**WHAT TO PRODUCE**.
Name every geographic place mentioned in the Laos travel account, listing each one once.

::: SELECTION

An hour and a half later the engine cools and the driver tries to start the bus. Eureka, it runs! We’re not sure what they filled up the missing coolant with – the driver and his buddy did disappear behind bushes with plastic bottles – but no matter, the bus is working and we continue up the mountain. The driver is taking it very, very easy. I was wrong in an earlier post when I said we could not run as fast as buses. I am no longer in fear for my life, but at this rate we won’t be there by Christmas. Then we crest the peak and my adrenaline spikes again. To avoid overheating the engine, the driver has decided neutral is the gear of choice and that brakes are a nice-to-have, not a have-to-have. The bus careens around the mountain curves, swinging wide into the opposite lane. My guess is either the brakes or the handbrake, probably both, don’t work. Hopefully a swarm of angry roosters don’t jump out and cause the driver to swerve, taking us off the cliff in a James Bond inspiring arc, to crash to a fiery death below.

Rick had been emailing a local expert on how we would do the river trip. When we finally made it to the Phongsaly bus station, nine hours after we’d left, there were no tuk-tuks and Rick’s contact, Sivangxay, kindly came and picked us up. He laughed uproariously when we asked if there was a place to get a massage. We had a conversation in his office and he showed us the ridiculously complex, multi-faceted route we needed to take to get to Muang Ngoi. He drew us a map, which rapidly because our bible. Remember The Blair Witch Project? It was a slippery slope into despair and oblivion after they lost the map. So, we planned not to lose ours least we get lost or eaten by a witch.

What we didn’t realize was that Sivangxay was going to be close to the last person that could speak English for a very, very long time. After the corruption in China we thought he would charge us a consulting fee for his help and the ride, which we would have been happy to give, but he refused to take anything! Definitely liking Laos so far, aside from the buses.

Sivangxay recommended a hotel, which was pretty dodgy (see earlier video) but one of the best in town and only $10 a night. Cracks and mold on the ceiling, an electrical unit that sparked when I inserted my charger, a sitting toilet with no flush, but kindly, a large bucket and a hose to use instead. No water to speak of in the shower (which was on top of the toilet – maybe we were supposed to use the toilet water to wash ourselves?), and the smell of mildew on the sheets. My cough was getting worse and I was exhausted so I didn’t care too much – at least no one was smoking in the room and there was no pollution.

The oddest thing. We went to two restaurants recommended by Sivangxay and they both refused to make us food, although one girl did offer us her half eaten plate. Disheartened, we wandered by a hotel which looked considerably cleaner than ours. We stopped in our tracks – there was a blonde woman at the reception desk! We hadn’t seen a westerner in days and here’s one working at a hotel in northern Laos. Of course we went in to chat. I thought she’d have some crazy Scandinavian accent but she was from Ohio of all places. What a shame we’d already checked in elsewhere. She was incredibly nice. When we enquired if there was a place to eat she called a restaurant and asked, in Lao, if they would cook tonight. When she was told no (opening hours are optional here), she directed us elsewhere.

::::::
::: RECORDED INFORMATION

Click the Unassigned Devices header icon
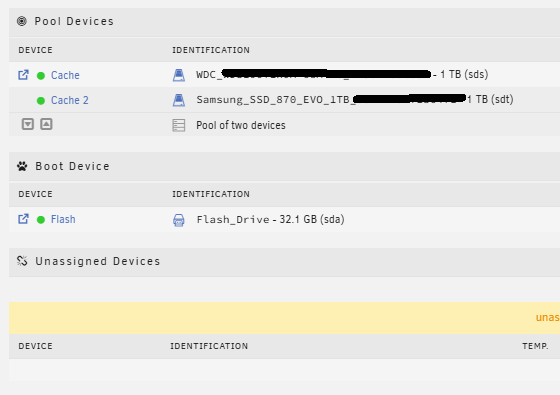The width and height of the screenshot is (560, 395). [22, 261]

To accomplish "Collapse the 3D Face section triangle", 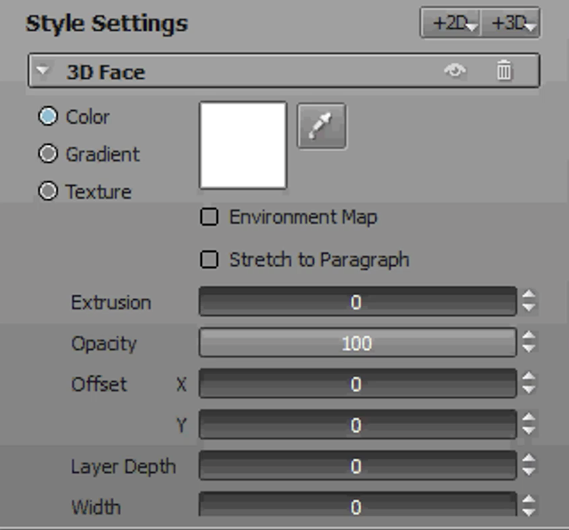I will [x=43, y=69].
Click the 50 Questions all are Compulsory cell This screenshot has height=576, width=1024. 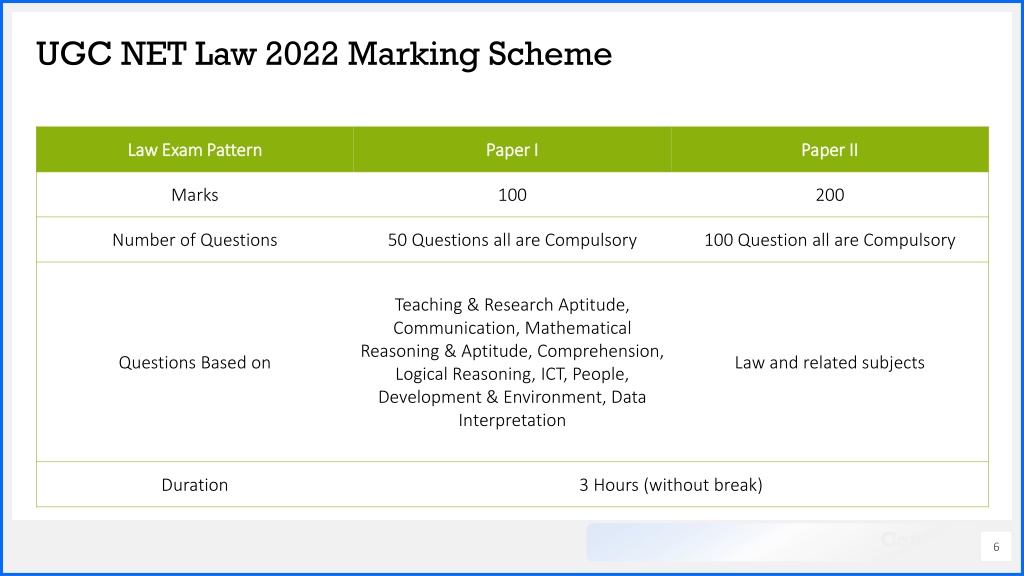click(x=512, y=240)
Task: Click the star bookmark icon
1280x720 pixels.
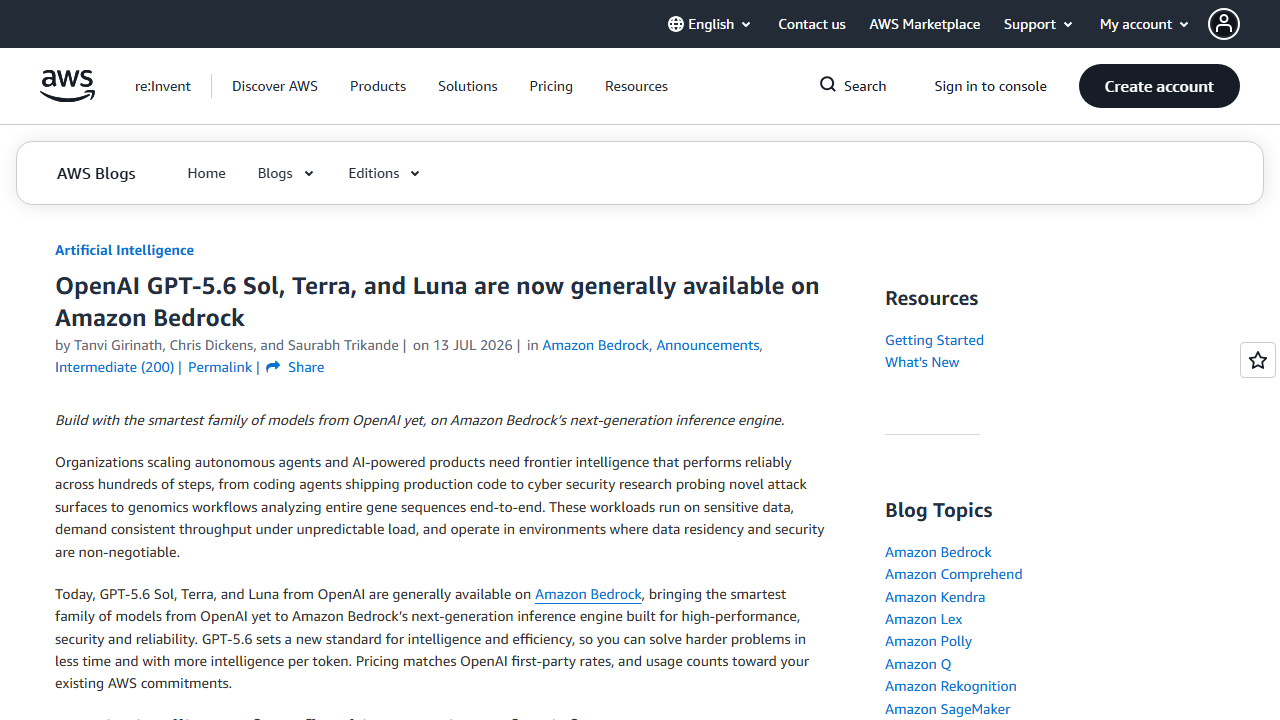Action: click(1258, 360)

::::::

**CORRECT RESPONSE**.
Phongsaly, Muang Ngoi, China, Laos, Ohio